Getting the perspective of Parkinson’s disease patients on their motivations and experiences participating in clinical trials can help increase recruitment and retention of future studies, a report suggests.
Although preventable, one of the most common reasons Phase 2 or 3 trials fail is because not enough patients participate. This could be due to inadequate recruitment or because patients drop out during the trial.
The report, “Recruitment and Retention in Clinical Trials of Deep Brain Stimulation in Early-Stage Parkinson’s Disease: Past Experiences and Future Considerations,” published in the Journal of Parkinson’s Disease, evaluated patient responses after a pilot study on the safety and tolerability of subthalamic (STN) deep brain stimulation (DBS) for the treatment of early-stage Parkinson’s disease.
DBS is commonly used to treat patients with advanced Parkinson’s who no longer respond to available medications and are unable to adequately manage their symptoms.
The U.S. Food and Drug Administration also recently expanded the use of DBS — which requires surgery to implant a device to stimulate targeted regions of the brain — to patients with mid-stage disease who also respond poorly to standard medications.
Vanderbilt University in Nashville, Tennessee, completed a clinical trial (NCT00282152) that included 30 patients, ages 50 to 75, with early-stage Parkinson’s disease. The participants were randomized to receive either optimal drug therapy (ODT) or ODT plus STN-DBS and followed for two years.
At the end of this pilot study, participants were asked to complete a survey regarding their experiences participating in the trial. Their responses were compared with those from an independent survey that used Fox Insight, an online clinical study platform established by The Michael J. Fox Foundation for Parkinson’s Research, to survey early-stage Parkinson’s patients who were considering possibly participating in a trial for DBS.
The pilot trial was specifically designed to collect preliminary safety and tolerability data necessary to conduct an FDA-approved Phase 3 trial (IDE#G050016) to investigate the hypothesis that DBS in patients with early Parkinson’s can slow disease progression.
Importantly, patient experiences were expected to inform the feasibility of scaling up recruitment for the future trial.
The most frequently listed fear that could impact trial participation was surgery-related concerns, in 44% of participants. Although 37% of the pilot study participants did not report any burdens, the most common burdens associated with clinical trials were financial commitments such as time off work and traveling costs (30%), as well as some of the therapeutic interventions such as neuropsychological testing (26%), and the weeklong therapeutic washout periods — without medication (26%).
The pilot study implemented a rigorous informed consent progress aimed at educating potential participants on their role in the study. Most participants responded positively to this approach. Providing sufficient education at the start of the trial may decrease the drop-out rate. In fact, only 3% of participants did not complete the study. As a result, this approach of informed consent will be used in the upcoming Phase 3 trial, according to the authors.

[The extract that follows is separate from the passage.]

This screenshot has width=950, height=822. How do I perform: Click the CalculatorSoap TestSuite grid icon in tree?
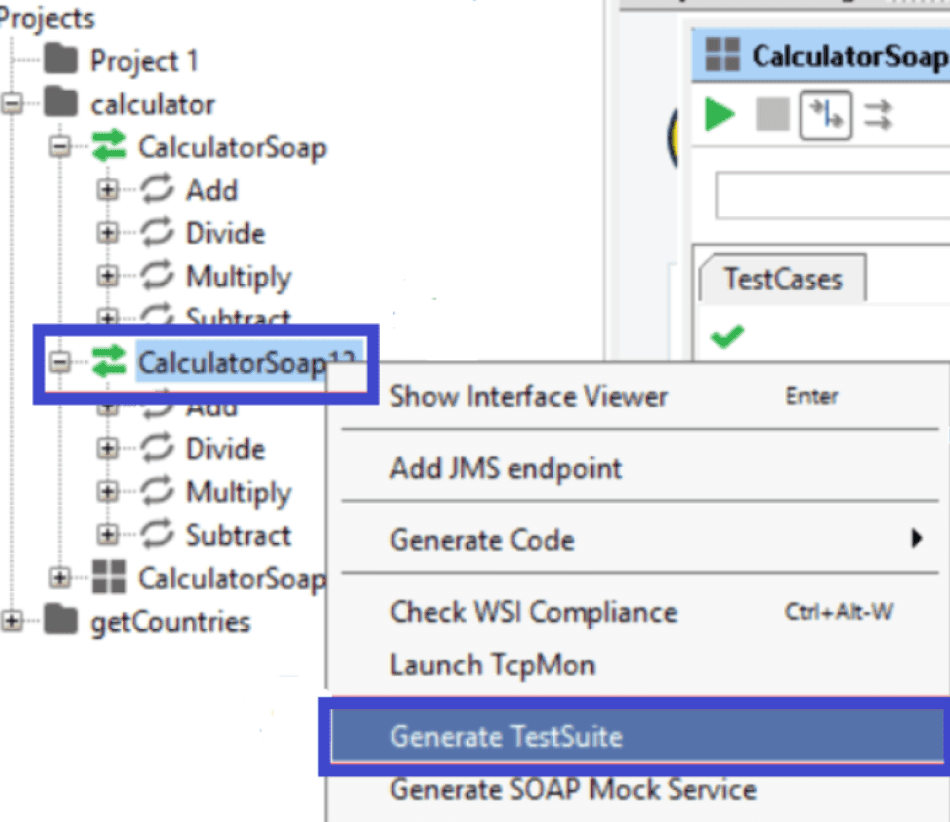point(109,577)
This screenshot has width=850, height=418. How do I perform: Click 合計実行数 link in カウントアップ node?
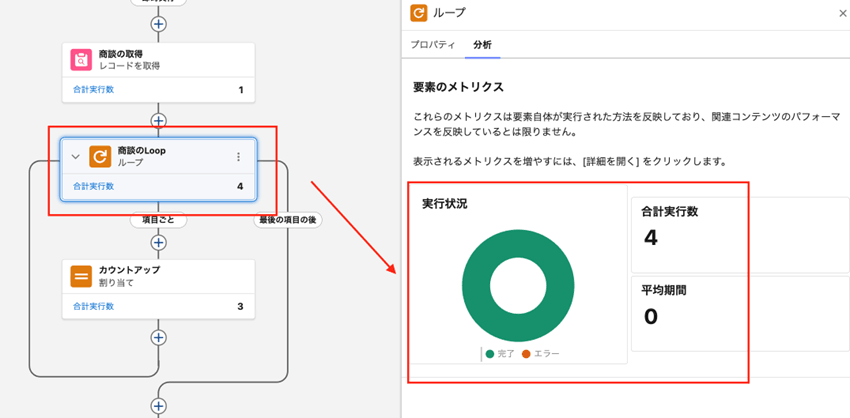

Getting patient perspectives is a new strategy that could improve clinical trial recruitment and retention. Whereas most clinical trials were solely designed by physicians, now, as the authors suggest, by asking patients about their experiences and including their feedback in trial development, “the focus shifts away from the physician and toward the patient.”
“By understanding the motivations and barriers to trial participation of past and potential subjects, we attempt to predict feasibility of recruitment in the future pivotal trial,” the authors wrote. “The fundamental similarities of these two cohorts of patients with early-stage [Parkinson’s disease] suggest that the planned multicenter, pivotal trial will experience similarly successful recruitment and retention as the single-center pilot trial.”